If all that makes the UAE appear to be playing a double game, MbZ sees it the other way around. The perceived unreliability of Washington has been a crucial factor in the tribal monarchy’s pivot towards the East, where the emerging authoritarian order aligns more with the UAE’s notion of the survival of the ‘smartest’ and MbZ’s cynicism over the values-based liberal order. Like Russia and China, Abu Dhabi, through its networks, exploits the gray zone between war and peace, achieving influence through Machiavelli’s maxim of “Never attempt to win by force what can be won by deception”.
The UAE is itself a kind of network. The new President heads a triumvirate that includes his two most influential brothers: Mansour bin Zayed al-Nahyan, billionaire businessman and minister; and Tahnoon bin Zayed al-Nahyan, the UAE’s national security adviser. Together they control hundreds of billions of dollars of equity through Abu Dhabi’s sovereign wealth funds, joint ventures and intricate networks of shell companies, using investments strategically to secure stakes in companies with ties to political elites in Africa, Central Asia and Russia. State-owned companies like Dubai Ports World—one of the world’s largest port operators—have become vehicles of statecraft in their own right, granting the UAE control over critical supply chains globally, something that makes Abu Dhabi an indispensable partner for China’s Belt-Road Initiative.

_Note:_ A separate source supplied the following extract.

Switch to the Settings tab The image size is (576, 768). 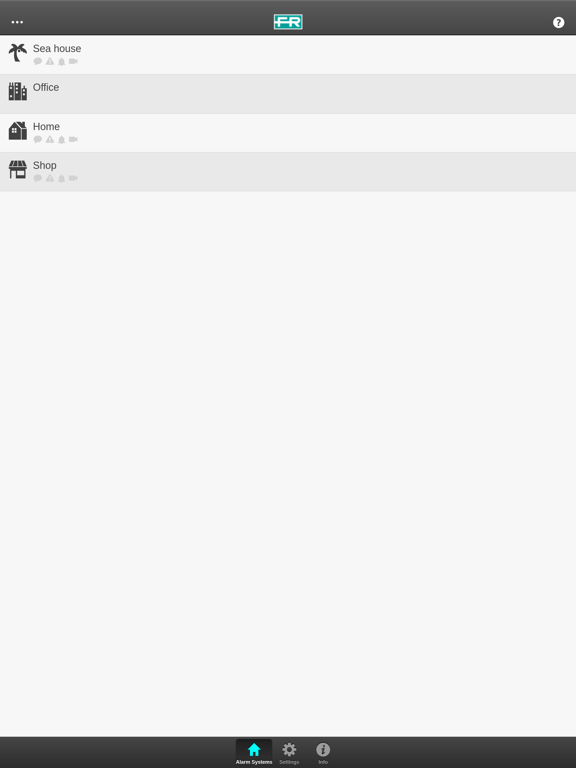[x=289, y=753]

And where Abu Dhabi’s empowerment of Russia and China in the region has caused friction with the West—most notably in the U.S.—MbZ and his brothers can rely on networks in Washington, London, and Brussels to iron out any reputational hiccups, and to influence policymaking. Abu Dhabi regularly tops the list of Gulf donors to Washington’s think tank bubble, notoriously spending more than $20 million in 2016 and 2017 on the renowned Middle East Institute alone. Top recipients of UAE money in the U.S. also include The Atlantic Council, the Center for American Progress and its very own Arab Gulf State Institute in Washington. In 2015 it encouraged the UK government in 2015 to revisit its domestic approach to the Muslim Brotherhood and in the early days of the Trump administration persuaded the most powerful nation in the world to take its side in a neighborhood quarrel by endorsing the UAE-led blockade against Qatar—one of the most important U.S. allies in the Gulf. Those same information networks also help shape policy and the discourse of experts to ostracize other competitors, such as Turkey or Iran.
Meanwhile, Dubai is one of the world’s leading dirty-money hubs, a key node in illicit financial networks offering a financial safe haven for warlords, sanction-evaders, terrorist organizations and mobsters. It’s no surprise that the Kremlin’s kleptocrats have washed up on the shores of the Emirates of late. Allowing Putin and his inner circle to bypass sanctions makes the UAE a key enabler of Russia’s great power interests. It has so far declined to condemn the invasion of Ukraine.
MbZ, who attended Sandhurst, the U.K. version of West Point, can tap into networks that generate guns-for-hire. Military and cyber mercenaries constitute the backbone of Emirati gray-zone operations. In Libya and Yemen, much of the Emirati punch on the ground comes from mercenary outfits, including the infamous Russian Wagner Group. In addition to from providing funds to Putin’s ‘dogs of war’, Abu Dhabi opened up its bases in southern Libya, which Wagner mercenaries are still using as logistical hubs for operations in the Sahel.
In a multipolar world no longer dominated by the West, MbZ has found room not only for a city-state to maneuver, but often to get its own way. The question is where he wants to take it.